L’arresto in Italia di un giornalista dissidente turco che lavora in Belgio e conosce troppi segreti sulla Siria.
Galera italiana per Bahar Kimyongur giornalista turco-belga. La guerra siriana diventata semi clandestina dopo il non intervento deciso dagli Stati Uniti si combatte sotto traccia. In Italia arriva il cronista turco-belga che denuncia le brame di guerra del governo di Ankara e lo accoglie la Digos
Dalla sala arrivi dell’aeroporto di Milano direttamente all’ufficio matricola del carcere di Bergamo. Operazione Digos nei confronti di un presunto sovversivo, il cittadino turco Bahar Kimyongur, giornalista per mestiere in Belgio e dissidente per coerenza nella sua Turchia di origine. Bahar collabora col gruppo di giornalisti del sito belga Investig’action del giornalista di Michel Collon, ed è da tempo bersaglio del governo di Ankara. Ordini di cattura via Interpol trasmessi da quella magistratura. Kimyongur era stato già arrestato tempo fa in Belgio e poi in Spagna e portato in giudizio con l’accusa mossa da Ankara di far parte di un gruppo terrorista. Questa volta l’accusa parla di minaccia a un ministro e fiancheggiamento del terrorismo, in particolare dell’ organizzazione turca Dhkpc. Per la stessa accusa Kimyongür era stato già assolto in Belgio e nei Paesi bassi.
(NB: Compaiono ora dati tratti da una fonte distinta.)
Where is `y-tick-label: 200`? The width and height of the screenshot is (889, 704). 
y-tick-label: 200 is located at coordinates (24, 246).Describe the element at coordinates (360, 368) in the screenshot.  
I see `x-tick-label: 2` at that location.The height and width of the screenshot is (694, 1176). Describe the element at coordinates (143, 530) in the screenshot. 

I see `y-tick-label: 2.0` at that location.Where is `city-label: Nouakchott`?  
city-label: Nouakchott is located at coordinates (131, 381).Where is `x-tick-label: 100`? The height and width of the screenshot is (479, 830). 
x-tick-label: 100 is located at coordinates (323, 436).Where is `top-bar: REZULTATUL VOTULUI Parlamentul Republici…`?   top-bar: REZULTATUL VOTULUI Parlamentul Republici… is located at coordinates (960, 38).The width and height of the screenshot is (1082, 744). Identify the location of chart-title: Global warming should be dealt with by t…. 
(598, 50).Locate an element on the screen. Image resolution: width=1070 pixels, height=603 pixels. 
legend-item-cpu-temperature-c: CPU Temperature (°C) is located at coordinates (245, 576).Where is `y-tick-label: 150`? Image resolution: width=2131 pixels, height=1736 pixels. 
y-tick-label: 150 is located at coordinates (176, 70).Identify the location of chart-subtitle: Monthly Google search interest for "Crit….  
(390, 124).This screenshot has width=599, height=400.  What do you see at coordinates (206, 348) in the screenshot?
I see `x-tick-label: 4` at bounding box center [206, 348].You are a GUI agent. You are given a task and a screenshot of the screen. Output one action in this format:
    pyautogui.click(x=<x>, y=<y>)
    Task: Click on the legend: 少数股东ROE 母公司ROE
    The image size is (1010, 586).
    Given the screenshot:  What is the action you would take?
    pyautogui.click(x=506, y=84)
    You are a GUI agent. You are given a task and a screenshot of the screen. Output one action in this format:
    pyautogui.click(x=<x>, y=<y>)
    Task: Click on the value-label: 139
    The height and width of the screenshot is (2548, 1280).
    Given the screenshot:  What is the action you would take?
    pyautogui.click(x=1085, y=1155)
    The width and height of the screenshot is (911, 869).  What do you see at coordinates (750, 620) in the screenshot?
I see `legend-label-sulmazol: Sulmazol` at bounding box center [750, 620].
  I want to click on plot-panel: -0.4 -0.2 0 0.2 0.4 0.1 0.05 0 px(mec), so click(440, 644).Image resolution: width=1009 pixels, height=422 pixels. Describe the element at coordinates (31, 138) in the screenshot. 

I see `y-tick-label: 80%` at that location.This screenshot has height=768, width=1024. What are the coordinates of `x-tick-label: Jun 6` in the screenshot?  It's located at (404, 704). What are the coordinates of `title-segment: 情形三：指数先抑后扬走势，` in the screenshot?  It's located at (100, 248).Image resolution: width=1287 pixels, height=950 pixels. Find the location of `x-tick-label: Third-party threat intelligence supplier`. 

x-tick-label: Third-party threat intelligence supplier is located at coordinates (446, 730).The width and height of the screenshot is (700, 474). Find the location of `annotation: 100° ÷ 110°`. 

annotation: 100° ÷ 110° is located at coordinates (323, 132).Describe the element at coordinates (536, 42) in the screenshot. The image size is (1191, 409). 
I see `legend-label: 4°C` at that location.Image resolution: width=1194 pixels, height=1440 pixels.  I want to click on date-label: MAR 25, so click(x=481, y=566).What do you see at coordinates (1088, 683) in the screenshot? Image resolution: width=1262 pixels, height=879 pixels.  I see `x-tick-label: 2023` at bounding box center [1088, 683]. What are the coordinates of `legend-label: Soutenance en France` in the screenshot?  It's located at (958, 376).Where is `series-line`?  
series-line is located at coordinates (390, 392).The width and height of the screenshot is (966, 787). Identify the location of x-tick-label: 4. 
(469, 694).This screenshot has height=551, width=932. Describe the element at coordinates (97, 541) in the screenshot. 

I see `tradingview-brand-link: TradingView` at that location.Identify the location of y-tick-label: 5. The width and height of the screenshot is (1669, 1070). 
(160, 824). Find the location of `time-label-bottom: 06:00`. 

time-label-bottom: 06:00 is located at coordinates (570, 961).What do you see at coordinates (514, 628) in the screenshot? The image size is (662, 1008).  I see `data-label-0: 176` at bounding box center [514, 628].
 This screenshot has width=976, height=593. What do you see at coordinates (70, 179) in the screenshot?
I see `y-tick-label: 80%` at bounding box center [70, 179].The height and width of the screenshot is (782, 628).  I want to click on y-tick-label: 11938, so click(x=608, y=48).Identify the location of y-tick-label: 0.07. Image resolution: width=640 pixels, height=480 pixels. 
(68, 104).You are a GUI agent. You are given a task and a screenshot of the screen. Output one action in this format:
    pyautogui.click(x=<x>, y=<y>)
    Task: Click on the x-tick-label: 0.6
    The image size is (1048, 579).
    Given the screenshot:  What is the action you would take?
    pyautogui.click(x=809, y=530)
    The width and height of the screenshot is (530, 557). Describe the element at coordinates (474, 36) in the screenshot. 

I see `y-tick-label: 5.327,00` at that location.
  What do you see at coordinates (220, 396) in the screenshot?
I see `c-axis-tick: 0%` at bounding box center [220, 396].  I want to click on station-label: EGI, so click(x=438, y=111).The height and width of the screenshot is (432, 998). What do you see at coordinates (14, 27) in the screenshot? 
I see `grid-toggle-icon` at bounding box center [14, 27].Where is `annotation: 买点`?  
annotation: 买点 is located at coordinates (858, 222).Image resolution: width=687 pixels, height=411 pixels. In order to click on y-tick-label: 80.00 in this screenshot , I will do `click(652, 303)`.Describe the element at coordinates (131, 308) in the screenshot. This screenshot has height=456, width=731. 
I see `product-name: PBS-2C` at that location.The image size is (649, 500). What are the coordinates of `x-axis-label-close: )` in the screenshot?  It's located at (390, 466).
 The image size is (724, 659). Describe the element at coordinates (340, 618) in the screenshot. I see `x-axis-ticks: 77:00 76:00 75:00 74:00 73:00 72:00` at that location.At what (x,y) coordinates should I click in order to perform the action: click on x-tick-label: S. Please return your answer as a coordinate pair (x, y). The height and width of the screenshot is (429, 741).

Ma chi è Bahar Kimyongür, e cosa gli viene contestato? Certamente è un amico della Siria e scopertamente avversario della politica statunitense nell’area confinante col suo Paese d’origine. Nel 2000, durante una visita dell’allora ministro degli Esteri turco al Parlamento europeo, Bahar lo interrompe pubblicamente denunciando violenze e persecuzioni, e lanciando volantini. L’indomani la stampa turca lo descrive come amico di terroristi e nemico della nazione. In seguito la Turchia ne chiede l’estradizione accusandolo anche di far parte di un’associazione terroristica. Arrestato e poi assolto sia dalla giustizia olandese che da quella belga. Rimane però in piedi purtroppo il mandato di cattura internazionale. Nel 2012, Bahar si attira nuovamente le ire turche denunciando il ruolo diretto del governo Erdogan nell’addestramento, nel finanziamento e nel transito delle formazioni jihadiste attive in Siria.
La campagna Usa e turca anti siriana il bersaglio mirato delle critiche del giornalista e pacifista turco. «Se siete ancora scettici sulla questione del ruolo centrale degli Stati Uniti nel caos siriano, vi invitiamo a gettare uno sguardo più attento sulle operazioni in corso sul fronte nord-occidentale della Siria. Nella provincia turca di Hatay, cioè ai piedi della roccaforte siriana, gli jihadisti di Al Qaida o dell’Esercito siriano di Liberazione ASL, operano a stretto contatto con i soldati dell’esercito turco di Erdogan e con le truppe statunitensi. A qualche chilometro dalla frontiera siriana esiste una base radar della NATO, quella di Kisecik, situata sulla sommità della catena montuosa dell’Amanus. Gli abitanti del paese di Antiochia denominano questo sito come “il radar”». Infine il segreto del «Punto O della frontiera siriana sulla cima del Djebel El Aqrà, il monte Cassius».
Secondo le rivelazioni del giornalista detenuto a Bergamo, la Nato sarebbe impegnata a costruire sul monte Cassius – 1700 metri di altitudine – una nuova base-osservatorio sopra il villaggio siriano di Kassab. L’installazione militare dominerebbe la provincia siriana di Lattaia consentendo il controllo di tutta la Siria, per cielo, terra e mare. Nell’area, va ricordato che, situata a meno di 150 chilometri dalla frontiera siriana, c’è la base militare d’Incirlik. Secondo le rivelazioni del reporter incarcerato, da quella base aerea transiterebbero gli armamenti provenienti dalla Libia destinati agli insorti siriani. Ultima rivelazione, nel Golfo di Alessandretta (Iskenderun), a meno di un miglio dalle coste siriane, navi da guerra Nato fornirebbero agli insorgenti siriani informazioni e rilevamenti di natura militare. Nelle province di Hatay e di Adana la Cia disporrebbe di centri di addestramento ribelli.